Dune: Imperium Designer Diary 5 – Exploring the ImperiumOctober 22, 2020
“A process cannot be understood by stopping it. Understanding must move with the flow of the process, must join it and flow with it.”
– Frank Herbert, Dune
Exploring the Imperium
Dune was an exciting and interesting property to develop a game for, in that it’s simultaneously well-known and deeply mysterious. Frank Herbert’s original novel has been around for more than 50 years, and has only grown richer as more books followed in the series. Yet what Legendary Entertainment and director Denis Villeneuve are creating with their adaptation is still shrouded in a secrecy that fans around the world are eager to pierce.
You can count us – the Dire Wolf team making Dune: Imperium – among those fans. Working on the game was a thrilling opportunity to get a sneak peek at some of the early creative from the movie to come, and Legendary gave us tremendous support and guidance on Denis Villeneuve’s vision for the film.
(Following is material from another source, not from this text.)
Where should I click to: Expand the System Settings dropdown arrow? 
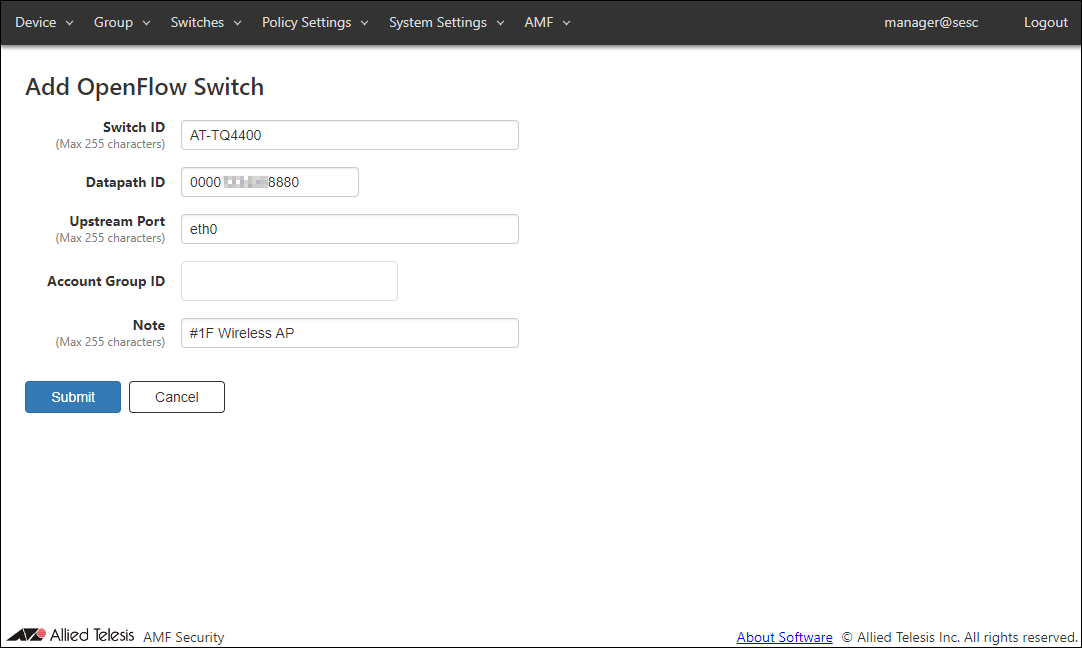tap(500, 23)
We of course have yet to see the film itself, but the references we were shown gave us the inspiration vital to achieving one of our main objectives – making an authentic Dune game that visually and thematically felt like a part of this new cinematic universe.
Even still, there were times when we wondered how we were going to pull it off. Filmmaking is an incredibly fluid process now with the always-expanding capabilities of digital effects only created long after the cameras stopped rolling. Since we always intended for Dune: Imperium the game to hit shelves this holiday season, in order to release that game on time, we needed to finish the game while the film itself was still being handcrafted by Denis Villeneuve and his team. This occasionally meant that Legendary had not yet defined something that we really wanted to feature in the game. We are aspiring to capture the full scope of the Imperium, after all. And while the upcoming film is going to be EPIC (Did you see that trailer!? You did, right?), no single movie could reasonably cover all of the existing Dune content, with nearly 20 books in the series. So far.
Given this challenge, our constraints could easily have been “if we don’t show it, you can’t show it.” (Which is actually how it works for many licensed games.) Instead, we received enormous support from Legendary and everyone associated with the films and franchise, empowering us to design a game that is not just inspired by the upcoming movie, but also takes inspiration from elements in the literary series as well. To capture conflict throughout the Imperium, we needed to tap into the rich material found only in the books, and armed with them and the film both as our guides, we were allowed to make the best version of our game and find creative solutions in numerous ways. Finding our own answers to big questions, and getting to explore a few unexplored corners of that universe.
Since we were plucking elements from both the film and the book series, we ran into an interesting conundrum as we started to explore how we visually represented the various canonical elements featured in Dune: Imperium. Our initial painted treatments were fairly photorealistic, and a question arose about the potential confusion around our artistic vision for the game and Denis Villeneuve’s vision for the film. If our game perfectly mirrored the film in parts, some people might suspect that everything in Dune: Imperium – even things not yet seen on screen – was directly inspired by the film. So we went back to the drawing board, and (with our roots in developing CCGs where many artists contribute to the game) came up with a range of visual styles that accommodated the range of styles among our art team. A style that could acknowledge and be inspired by the designs and visuals that we had access to, but also maintain the creative freedom and flexibility to go beyond the film and capture the larger Dune universe in our own way.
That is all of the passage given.